The /U option removes lines that have duplicate keys from the output
file. The keys must be exactly the same to be removed (unless the /C,
/+N, or /-N option is specified); e.g. if one key has a trailing space
at the end and another doesn't, neither line will be removed. Lines
that have no key (i.e. a 10-character line with a key starting in column
20) are also removed.
The /C option makes FSORT ignore case (i.e. upper case vs. lower case
letters) when comparing keys. This affects both the sort order and the
removal of lines with duplicate keys.
The /T option makes FSORT display status information as it sorts. You
can use this option to help understand how FSORT works, or to determine
what's happening when an error occurs.
FSORT sometimes creates temporary work files while it's working, and
then deletes them when it's finished. FSORT examines the FSTEMP
environment variable to determine the drive and directory to use for
these files. You can specify multiple locations by separating each path
with a semicolon. E.g. to direct FSORT to use the TEMP directory of the
E: drive, and then (if more space is needed) the root directory on the
D: drive, enter the command:
set FSTEMP=E:\TEMP;D:\
before running FSORT. If FSORT can't create and read a file in a
directory specified in the environment variable, it will terminate when
it tries to use that directory. If FSORT doesn't find FSTEMP, it looks
for the TEMP or TMP variables. If these aren't found (or if the disks
specified don't have enough space), FSORT uses the root directory of the
hard or network disks on your system as needed. Note that it's not
necessary to specify these environment variables, but it's useful when
you want FSORT to use the fastest drive available.

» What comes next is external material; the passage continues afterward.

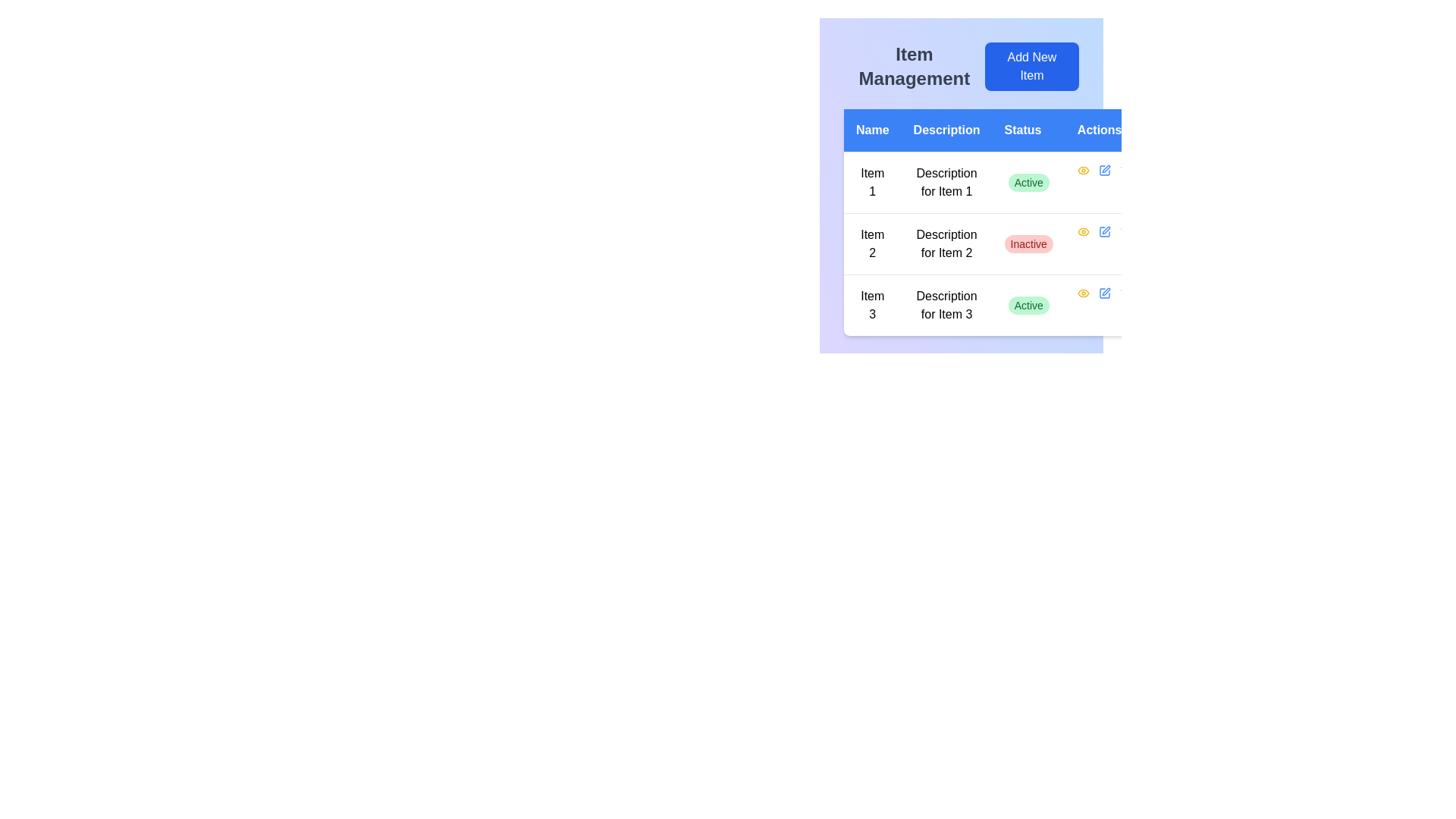 The width and height of the screenshot is (1456, 819). I want to click on the 'Actions' header text label located in the fourth column of the table header, positioned in the top-right section of the interface, so click(1104, 130).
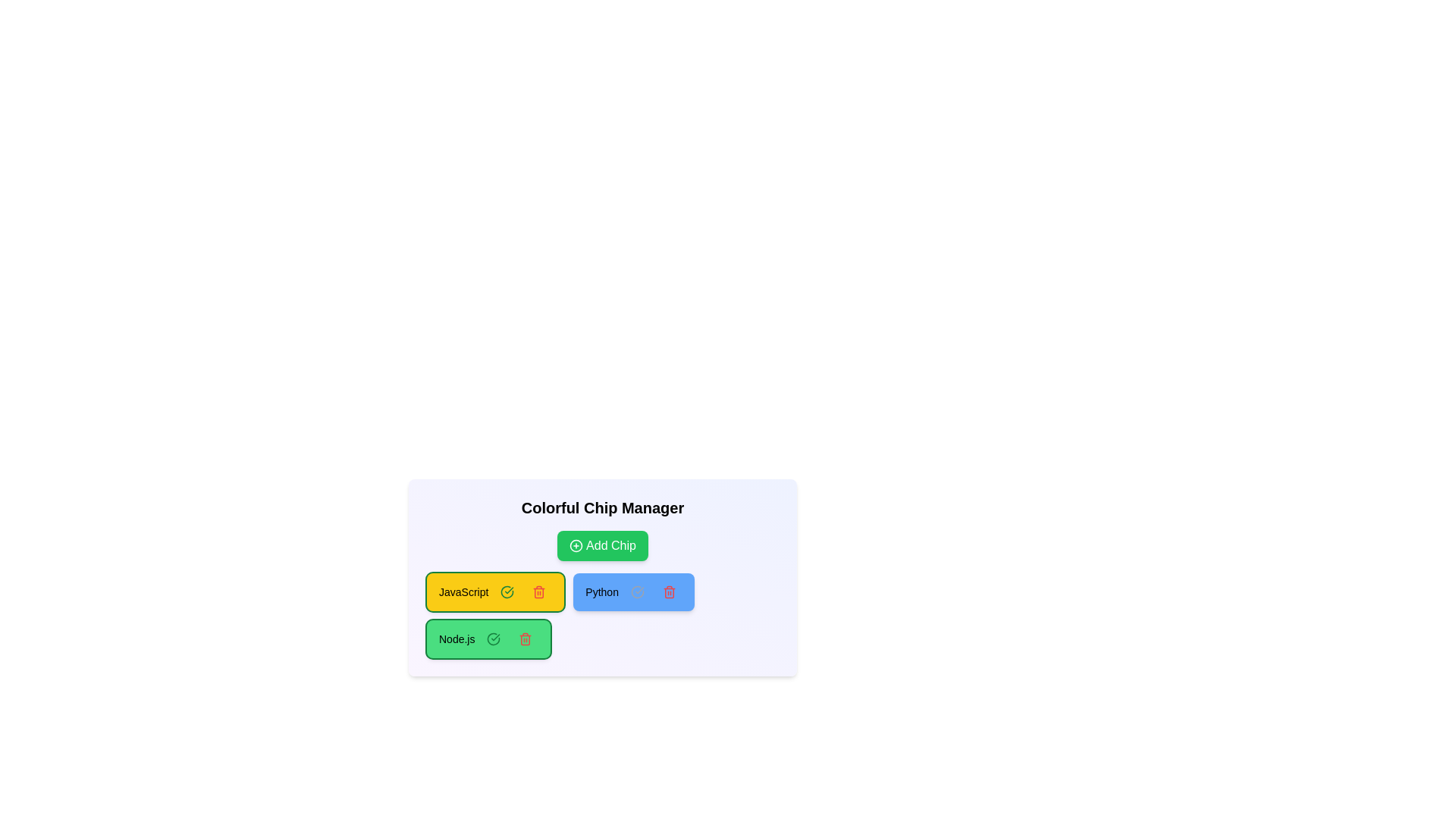 The image size is (1456, 819). I want to click on the chip labeled JavaScript by clicking its toggle button, so click(507, 591).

If you want to interrupt FSORT at any time press Ctrl-C or Ctrl-Break.
Any work files and partially written output files will be deleted.
- 2 -
Sorting large files can be time consuming. You can maximize the sort
speed by doing the following:
o Specify a RAM disk for your temporary work files. If you can't
use a RAM disk, use the fastest disk available.
o Run FSORT with plenty of memory. The more memory available, the
faster FSORT runs. Providing more memory reduces or even
eliminates the need for work files, and consequently speeds up
the sort.
o If you're sorting large files, run FSORT with plenty of file
handles. (The number of file handles controls the number of
files that can be open at one time.) You can increase the total
number of file handles by increasing the value specified in the
FILES statement in your CONFIG.SYS file. You can prevent other
programs from taking file handles by running FSORT with no other
programs (e.g. MS Windows or a TSR that access files) active at
the same time.
o Avoid numeric keys when you can. Numeric keys take more time to
process.
o Use as few keys as possible. The more keys you specify, the
slower the sort.
o Don't use the /C option unless you really need it, because it
makes FSORT run more slowly.
You may find that FSORT is unable to sort a file because of insufficient
disk space. If you specify the same file name for both the input and
output file, FSORT will write the output file over the input file. This
lets you sort files that otherwise would be too large to process, but it
does incur the risk of loosing your file. FSORT will not delete the
input file until it has fully read it, so if it then finishes
successfully, you will have no problem. But if something goes wrong,
you could loose your file! I've done what I can to ensure that this
won't occur, but there are no guarantees. The choice is yours.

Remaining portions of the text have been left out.